Mi Negra ha dado mucho de qué hablar. La idea, más allá de la estrategia electoral, ha estimulado el debate acerca de nuestra concepción de la política, la economía, la naturaleza del venezolano y su relación con el hecho petrolero. Todos estos, y muy en particular el último, aspectos alrededor de los cuales nos ha costado mucho generar consensos. Los venezolanos hemos vivido siempre con un sentimiento de insatisfacción en relación con nuestro petróleo. Cuando los precios están bajos, porque nos desnuda como sociedad, porque saca a la luz nuestras peores carencias. Cuando están altos, porque se despilfarra, porque no se aprovecha lo suficiente, porque uno va por ahí y siente que no vive en un lugar al que le llueven cada año unos cuantos miles de millones de dólares; una fortuna con la que apenas sueñan otros países en donde se vive mejor.

¿En qué consiste Mi Negra? Aún entre quienes se mantienen al día a través de los servicios de noticias existe cierto grado de confusión alrededor de la idea. ¿Mi Negra y el Seguro al Desempleo son distintos? ¿La transferencia es por familia, por persona, o las dos? ¿Eso se puede? Como yo era uno de los grandes confundidos, hice un esfuerzo por ponerme al día esta semana.

Hasta donde ahora sé, Mi Negra es un programa para hacerle llegar, a través de una tarjeta bancaria, una cantidad (600.000 bolívares) a las familias pobres. De acuerdo con las estadísticas del INE, ese número oscila entre 2,1 y 2,3 millones de hogares (42%-46% del total). Visto así, el programa tiene un costo de 8.300 millones de dólares. Adicionalmente, para aquellas personas que, no formando parte de hogares pobres, se encuentren desocupados como consecuencia del empobrecimiento sostenido que ha sufrido la clase media, se prevé la transferencia de un salario mínimo mensual por tiempo limitado, una ayuda temporal mientras se reincorpora al sector productivo formal. Este último representa un componente marginal del costo de Mi Negra, pero su esencia está en el mensaje: El programa se encuentra orientado también a fortalecer la clase media, esa clase de cuyo desarrollo depende la convivencia, el progreso, y el sostenimiento de la democracia (de allí que a algunos le interesa que se pudra).

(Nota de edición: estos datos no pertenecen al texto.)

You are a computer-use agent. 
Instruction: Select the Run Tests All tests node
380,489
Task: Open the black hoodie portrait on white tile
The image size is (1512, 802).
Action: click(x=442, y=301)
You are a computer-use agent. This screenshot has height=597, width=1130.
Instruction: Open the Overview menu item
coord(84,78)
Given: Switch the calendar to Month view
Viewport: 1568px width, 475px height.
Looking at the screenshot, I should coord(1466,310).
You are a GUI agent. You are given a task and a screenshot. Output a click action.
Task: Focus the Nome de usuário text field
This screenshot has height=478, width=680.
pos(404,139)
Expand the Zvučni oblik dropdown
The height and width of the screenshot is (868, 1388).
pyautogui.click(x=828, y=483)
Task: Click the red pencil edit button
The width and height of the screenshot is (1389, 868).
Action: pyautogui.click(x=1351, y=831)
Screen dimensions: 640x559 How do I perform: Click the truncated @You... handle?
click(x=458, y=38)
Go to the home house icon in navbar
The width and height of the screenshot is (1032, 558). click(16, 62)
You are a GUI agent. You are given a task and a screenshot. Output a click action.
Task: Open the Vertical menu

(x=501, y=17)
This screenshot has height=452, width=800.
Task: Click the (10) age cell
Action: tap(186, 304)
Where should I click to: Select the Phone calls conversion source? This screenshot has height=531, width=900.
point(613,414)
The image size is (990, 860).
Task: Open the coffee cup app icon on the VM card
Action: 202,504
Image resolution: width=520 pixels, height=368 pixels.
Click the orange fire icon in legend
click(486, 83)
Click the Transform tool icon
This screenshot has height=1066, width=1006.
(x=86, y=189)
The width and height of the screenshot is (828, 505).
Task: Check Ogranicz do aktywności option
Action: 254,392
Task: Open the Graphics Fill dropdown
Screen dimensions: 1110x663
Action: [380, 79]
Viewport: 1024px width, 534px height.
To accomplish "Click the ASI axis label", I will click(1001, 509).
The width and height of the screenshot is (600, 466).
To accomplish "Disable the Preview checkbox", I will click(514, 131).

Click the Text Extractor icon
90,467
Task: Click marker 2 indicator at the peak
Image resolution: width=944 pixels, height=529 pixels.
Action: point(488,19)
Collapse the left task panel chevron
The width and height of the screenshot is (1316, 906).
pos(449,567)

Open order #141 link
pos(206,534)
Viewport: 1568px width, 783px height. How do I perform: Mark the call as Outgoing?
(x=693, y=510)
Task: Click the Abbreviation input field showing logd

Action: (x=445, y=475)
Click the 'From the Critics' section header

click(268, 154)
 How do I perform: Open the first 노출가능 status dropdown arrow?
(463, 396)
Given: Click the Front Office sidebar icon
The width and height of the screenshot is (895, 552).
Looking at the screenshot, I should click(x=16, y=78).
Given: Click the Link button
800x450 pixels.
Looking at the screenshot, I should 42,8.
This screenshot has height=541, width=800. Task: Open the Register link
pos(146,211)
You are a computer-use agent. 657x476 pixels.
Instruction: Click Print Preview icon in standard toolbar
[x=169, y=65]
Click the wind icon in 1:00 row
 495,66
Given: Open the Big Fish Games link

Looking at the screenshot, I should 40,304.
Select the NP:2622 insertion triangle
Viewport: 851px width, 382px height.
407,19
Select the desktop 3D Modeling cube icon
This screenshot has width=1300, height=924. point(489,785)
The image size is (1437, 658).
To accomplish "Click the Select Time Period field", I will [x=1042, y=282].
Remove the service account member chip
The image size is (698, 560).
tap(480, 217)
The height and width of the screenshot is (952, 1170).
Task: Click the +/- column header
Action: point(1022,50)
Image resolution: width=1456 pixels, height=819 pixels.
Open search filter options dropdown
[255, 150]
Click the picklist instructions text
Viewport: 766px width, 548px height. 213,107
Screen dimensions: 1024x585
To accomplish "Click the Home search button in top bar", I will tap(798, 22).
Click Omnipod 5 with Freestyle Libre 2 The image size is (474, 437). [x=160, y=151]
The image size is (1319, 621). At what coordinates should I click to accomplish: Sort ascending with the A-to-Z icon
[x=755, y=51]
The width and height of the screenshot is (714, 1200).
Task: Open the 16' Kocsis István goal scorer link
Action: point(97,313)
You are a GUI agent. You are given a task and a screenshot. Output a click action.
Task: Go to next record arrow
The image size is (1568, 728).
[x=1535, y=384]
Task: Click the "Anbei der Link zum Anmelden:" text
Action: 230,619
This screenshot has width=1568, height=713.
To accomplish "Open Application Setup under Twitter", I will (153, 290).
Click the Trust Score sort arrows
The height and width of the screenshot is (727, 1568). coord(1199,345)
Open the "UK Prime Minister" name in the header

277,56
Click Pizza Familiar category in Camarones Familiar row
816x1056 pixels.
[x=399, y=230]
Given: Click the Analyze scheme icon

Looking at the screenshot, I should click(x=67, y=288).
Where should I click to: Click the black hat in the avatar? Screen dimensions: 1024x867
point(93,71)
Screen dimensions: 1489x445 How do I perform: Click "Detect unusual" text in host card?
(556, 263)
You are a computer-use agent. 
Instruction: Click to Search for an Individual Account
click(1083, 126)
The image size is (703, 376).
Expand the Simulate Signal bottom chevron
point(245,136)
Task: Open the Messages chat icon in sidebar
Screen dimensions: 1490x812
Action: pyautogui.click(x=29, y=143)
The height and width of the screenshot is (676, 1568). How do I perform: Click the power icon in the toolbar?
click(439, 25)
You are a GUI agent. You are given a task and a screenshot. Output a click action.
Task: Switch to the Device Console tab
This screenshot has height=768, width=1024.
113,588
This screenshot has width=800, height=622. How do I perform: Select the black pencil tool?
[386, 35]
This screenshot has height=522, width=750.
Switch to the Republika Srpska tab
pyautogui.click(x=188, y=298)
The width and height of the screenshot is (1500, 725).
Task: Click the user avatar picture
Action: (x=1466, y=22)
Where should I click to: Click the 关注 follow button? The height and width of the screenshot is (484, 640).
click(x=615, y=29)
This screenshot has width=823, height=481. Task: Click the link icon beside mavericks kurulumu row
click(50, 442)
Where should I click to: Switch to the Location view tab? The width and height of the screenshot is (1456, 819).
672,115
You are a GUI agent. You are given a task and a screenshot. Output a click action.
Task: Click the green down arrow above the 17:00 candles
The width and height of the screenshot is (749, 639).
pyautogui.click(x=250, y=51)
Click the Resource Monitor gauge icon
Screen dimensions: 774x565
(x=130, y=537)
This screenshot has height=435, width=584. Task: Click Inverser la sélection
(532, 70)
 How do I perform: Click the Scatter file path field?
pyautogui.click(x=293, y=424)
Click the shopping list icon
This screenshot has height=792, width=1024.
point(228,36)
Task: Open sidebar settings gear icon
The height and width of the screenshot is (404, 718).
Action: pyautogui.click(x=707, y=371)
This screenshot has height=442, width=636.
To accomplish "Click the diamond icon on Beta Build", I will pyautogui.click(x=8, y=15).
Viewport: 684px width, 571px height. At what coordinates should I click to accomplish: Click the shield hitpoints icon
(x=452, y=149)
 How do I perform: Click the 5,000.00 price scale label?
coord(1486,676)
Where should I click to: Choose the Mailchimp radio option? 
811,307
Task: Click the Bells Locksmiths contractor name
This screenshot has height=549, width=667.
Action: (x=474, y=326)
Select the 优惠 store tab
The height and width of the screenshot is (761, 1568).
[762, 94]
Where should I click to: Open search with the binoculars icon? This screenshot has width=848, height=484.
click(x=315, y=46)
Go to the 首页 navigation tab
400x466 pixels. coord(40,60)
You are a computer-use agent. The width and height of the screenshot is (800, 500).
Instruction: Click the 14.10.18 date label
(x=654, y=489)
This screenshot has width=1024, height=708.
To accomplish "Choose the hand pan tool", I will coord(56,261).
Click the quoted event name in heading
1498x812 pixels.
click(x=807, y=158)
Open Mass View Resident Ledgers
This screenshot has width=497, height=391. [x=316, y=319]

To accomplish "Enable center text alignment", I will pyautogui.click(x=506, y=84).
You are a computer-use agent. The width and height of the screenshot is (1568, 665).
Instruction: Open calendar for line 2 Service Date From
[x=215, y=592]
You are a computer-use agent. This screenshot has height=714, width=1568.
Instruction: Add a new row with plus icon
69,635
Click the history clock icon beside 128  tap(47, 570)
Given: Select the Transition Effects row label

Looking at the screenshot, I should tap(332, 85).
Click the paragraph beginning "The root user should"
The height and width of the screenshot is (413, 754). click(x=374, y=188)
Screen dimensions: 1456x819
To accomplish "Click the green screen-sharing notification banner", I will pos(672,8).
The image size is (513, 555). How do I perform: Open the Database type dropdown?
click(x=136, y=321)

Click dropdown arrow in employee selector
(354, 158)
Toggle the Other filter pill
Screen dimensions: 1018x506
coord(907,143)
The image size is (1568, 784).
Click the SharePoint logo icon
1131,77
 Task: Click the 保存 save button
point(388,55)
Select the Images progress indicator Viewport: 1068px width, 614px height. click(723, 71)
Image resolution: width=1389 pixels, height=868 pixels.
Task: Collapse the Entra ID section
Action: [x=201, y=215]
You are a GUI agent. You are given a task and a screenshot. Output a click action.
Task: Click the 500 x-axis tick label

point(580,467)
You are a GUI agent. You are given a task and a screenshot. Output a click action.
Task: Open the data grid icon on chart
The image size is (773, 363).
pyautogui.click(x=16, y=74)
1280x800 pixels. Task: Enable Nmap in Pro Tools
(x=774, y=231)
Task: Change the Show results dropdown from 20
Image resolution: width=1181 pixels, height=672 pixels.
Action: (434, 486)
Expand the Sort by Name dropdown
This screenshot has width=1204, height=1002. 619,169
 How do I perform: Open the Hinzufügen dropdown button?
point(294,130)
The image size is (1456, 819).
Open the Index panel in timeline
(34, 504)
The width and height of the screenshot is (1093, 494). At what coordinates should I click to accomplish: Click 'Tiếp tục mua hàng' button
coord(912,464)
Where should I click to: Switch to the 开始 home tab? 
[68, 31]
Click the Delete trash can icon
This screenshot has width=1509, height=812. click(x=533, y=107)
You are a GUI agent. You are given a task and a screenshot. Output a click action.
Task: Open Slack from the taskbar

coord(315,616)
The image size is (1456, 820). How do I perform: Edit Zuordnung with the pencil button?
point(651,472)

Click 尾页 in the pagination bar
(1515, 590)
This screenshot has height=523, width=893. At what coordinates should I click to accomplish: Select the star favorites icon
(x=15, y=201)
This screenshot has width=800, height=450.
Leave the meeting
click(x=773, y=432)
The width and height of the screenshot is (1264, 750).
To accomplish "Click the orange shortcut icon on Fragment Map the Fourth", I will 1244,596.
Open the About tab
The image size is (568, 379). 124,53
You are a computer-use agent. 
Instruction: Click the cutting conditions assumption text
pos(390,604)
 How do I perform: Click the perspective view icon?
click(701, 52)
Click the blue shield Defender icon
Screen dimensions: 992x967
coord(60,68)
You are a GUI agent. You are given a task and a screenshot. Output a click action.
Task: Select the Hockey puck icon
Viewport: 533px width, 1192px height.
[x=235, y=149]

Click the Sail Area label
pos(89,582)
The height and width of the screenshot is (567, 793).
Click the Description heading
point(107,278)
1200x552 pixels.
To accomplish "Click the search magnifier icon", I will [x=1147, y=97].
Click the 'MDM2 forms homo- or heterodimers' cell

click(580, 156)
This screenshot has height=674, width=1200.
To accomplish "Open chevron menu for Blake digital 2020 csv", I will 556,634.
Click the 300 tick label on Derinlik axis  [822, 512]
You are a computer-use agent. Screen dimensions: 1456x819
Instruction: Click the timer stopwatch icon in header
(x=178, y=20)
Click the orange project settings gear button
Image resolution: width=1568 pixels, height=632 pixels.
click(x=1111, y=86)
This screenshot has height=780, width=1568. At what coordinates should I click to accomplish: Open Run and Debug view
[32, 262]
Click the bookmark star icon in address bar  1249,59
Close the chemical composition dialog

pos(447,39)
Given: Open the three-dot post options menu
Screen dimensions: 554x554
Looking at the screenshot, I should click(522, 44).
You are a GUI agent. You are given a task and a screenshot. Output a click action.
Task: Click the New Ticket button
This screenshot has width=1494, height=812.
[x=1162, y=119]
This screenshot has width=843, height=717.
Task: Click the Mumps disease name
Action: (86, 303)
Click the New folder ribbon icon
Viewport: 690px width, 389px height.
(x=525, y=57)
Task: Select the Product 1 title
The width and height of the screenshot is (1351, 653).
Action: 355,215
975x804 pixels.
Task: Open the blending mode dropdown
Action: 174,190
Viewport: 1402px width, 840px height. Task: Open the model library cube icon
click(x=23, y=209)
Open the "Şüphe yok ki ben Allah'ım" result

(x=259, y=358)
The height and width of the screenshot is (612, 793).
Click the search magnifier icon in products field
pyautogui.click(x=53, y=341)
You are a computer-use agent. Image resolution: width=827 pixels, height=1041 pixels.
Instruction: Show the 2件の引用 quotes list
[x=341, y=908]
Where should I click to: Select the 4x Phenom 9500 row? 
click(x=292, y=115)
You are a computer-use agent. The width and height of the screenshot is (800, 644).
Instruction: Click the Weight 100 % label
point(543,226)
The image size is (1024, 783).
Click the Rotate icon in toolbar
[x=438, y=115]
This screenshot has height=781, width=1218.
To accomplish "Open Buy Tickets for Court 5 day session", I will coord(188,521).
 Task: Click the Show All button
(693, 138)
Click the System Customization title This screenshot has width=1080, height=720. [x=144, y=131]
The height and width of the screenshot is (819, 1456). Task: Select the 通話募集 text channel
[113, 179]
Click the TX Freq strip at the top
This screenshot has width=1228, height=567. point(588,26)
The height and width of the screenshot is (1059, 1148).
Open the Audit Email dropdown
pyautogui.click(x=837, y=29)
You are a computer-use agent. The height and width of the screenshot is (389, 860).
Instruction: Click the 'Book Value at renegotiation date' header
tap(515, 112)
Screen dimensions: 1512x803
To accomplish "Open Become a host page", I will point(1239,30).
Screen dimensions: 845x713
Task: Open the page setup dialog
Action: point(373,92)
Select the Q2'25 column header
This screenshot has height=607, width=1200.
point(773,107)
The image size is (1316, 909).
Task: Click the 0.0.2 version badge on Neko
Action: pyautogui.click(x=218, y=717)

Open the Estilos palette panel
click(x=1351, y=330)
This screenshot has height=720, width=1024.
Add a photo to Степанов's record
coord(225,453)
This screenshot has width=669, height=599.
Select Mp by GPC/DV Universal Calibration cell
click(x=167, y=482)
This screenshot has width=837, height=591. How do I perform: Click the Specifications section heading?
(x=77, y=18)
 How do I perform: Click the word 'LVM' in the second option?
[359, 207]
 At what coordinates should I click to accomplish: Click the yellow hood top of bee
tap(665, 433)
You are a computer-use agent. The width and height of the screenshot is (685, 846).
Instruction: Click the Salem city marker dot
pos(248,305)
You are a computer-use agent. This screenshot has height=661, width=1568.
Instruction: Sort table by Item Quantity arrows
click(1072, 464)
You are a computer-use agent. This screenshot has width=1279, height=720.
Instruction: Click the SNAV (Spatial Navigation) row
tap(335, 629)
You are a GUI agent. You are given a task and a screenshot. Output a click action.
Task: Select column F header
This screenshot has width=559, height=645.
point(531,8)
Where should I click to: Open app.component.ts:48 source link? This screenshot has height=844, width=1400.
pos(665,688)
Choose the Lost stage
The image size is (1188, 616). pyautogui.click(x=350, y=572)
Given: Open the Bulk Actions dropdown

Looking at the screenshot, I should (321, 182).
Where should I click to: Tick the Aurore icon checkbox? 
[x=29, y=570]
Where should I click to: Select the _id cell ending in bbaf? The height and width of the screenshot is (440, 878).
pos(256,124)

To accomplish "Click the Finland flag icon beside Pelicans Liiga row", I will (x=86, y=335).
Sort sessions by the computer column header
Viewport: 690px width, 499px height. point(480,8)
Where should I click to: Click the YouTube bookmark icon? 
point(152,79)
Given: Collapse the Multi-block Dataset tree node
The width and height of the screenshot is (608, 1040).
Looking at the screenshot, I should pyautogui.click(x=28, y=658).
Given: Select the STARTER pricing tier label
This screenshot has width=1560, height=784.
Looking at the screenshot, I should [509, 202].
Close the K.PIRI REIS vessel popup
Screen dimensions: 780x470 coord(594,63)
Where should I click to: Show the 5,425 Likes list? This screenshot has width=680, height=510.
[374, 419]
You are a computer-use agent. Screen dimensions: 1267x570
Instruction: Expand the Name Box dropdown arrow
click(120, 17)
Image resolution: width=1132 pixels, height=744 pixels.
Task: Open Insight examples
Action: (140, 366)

La primera gran polémica que se ha desatado es acerca del uso que los venezolanos harán del efectivo transferido. Por un lado están los que piensan que esos reales van a ir a parar a las arcas de Movistar, o peor aún, que “eso se lo van a gastar todo en caña”. Aunque con esta postura uno consigue gente de lado y lado, parece existir una incidencia predominante entre los adeptos al gobierno. Esta posición hace recordar al canciller Von Bismarck: “Al pueblo lo mejor, pero el pueblo no es capaz de discernir qué es lo mejor”. La otra posición es la que proviene de la tradición liberal: “No hay nadie que sepa mejor en qué gastar el dinero que las propias familias”, o la máxima de Nixon: “el gobierno no debe gastar un solo dólar que pueda ser mejor gastado por las propias familias”. La verdad se encuentra en los matices. De todos los comentarios que he oído en este sentido me quedo con el que hizo, en el programa de radio de Vladimir Villegas, Angel Emiro Vera: “Yo no creo que las familias venezolanas sean más sinvergüenzas y más despilfarradoras que quienes conforman la administración de este gobierno”.

Hay muchas otras polémicas. Si la transferencia generará inflación, si representa un cambio de fondo en la relación del venezolano con su petróleo, si representa un reconocimiento de la incapacidad distributiva del Estado. Trataré de volver sobre esto la próxima semana. La dictadura en cuanto a espacios y tiempos de entrega de Miguel Maita es implacable.